> **What to work on**:
• A. Update the article about the Pete's Dragon visual effects: give everything from "The 46-year-old Gorham" down to "eyelash at a time." again, with "gorilla" changed to "ape".
• B. In the article about the Pete's Dragon visual effects, list the things the animators built the dragon from one at a time.

Things got a little hairy during the making of the new Disney film “Pete’s Dragon,” and visual effects supervisor Eric Saindon is very proud of that.

The 46-year-old Gorham native says the 20 million individual hairs covering the computer-animated dragon shows how far film animation has come in the effort to simulate reality.

When Saindon worked on “King Kong” in 2005, the giant gorilla was covered in 1 million hairs. “That’s as far as we could go then,” Saindon said. “But now we can get a crazy amount of detail in everything. This dragon has more than 20 million hairs, all simulated to act properly in wind, rain, whatever happens to them.”

Saindon headed a crew of 300 visual effects creators, who computer-animated the dragon in 600 shots of the film, with each shot containing about 100 frames. Animators didn’t simply draw a giant, furry green dragon in each of those frames, as a Disney artist of the 1950s might. They built the dragon from the inside out, one hair, one muscle, one eyelash at a time.

> **Data section**:

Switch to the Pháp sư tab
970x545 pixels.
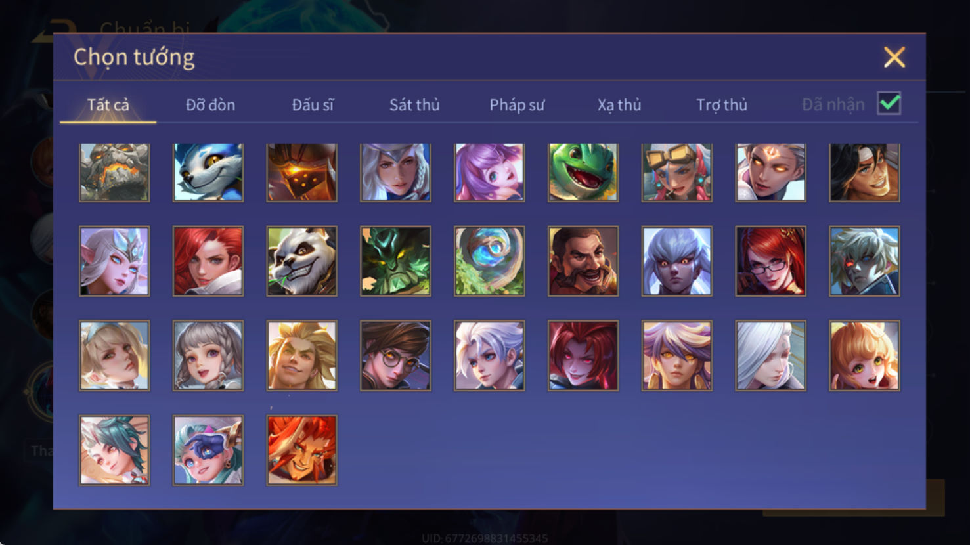tap(517, 105)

> **Completed exercise**:
• A.
The 46-year-old Gorham native says the 20 million individual hairs covering the computer-animated dragon shows how far film animation has come in the effort to simulate reality.

When Saindon worked on “King Kong” in 2005, the giant ape was covered in 1 million hairs. “That’s as far as we could go then,” Saindon said. “But now we can get a crazy amount of detail in everything. This dragon has more than 20 million hairs, all simulated to act properly in wind, rain, whatever happens to them.”

Saindon headed a crew of 300 visual effects creators, who computer-animated the dragon in 600 shots of the film, with each shot containing about 100 frames. Animators didn’t simply draw a giant, furry green dragon in each of those frames, as a Disney artist of the 1950s might. They built the dragon from the inside out, one hair, one muscle, one eyelash at a time.

• B.
- hair
- muscle
- eyelash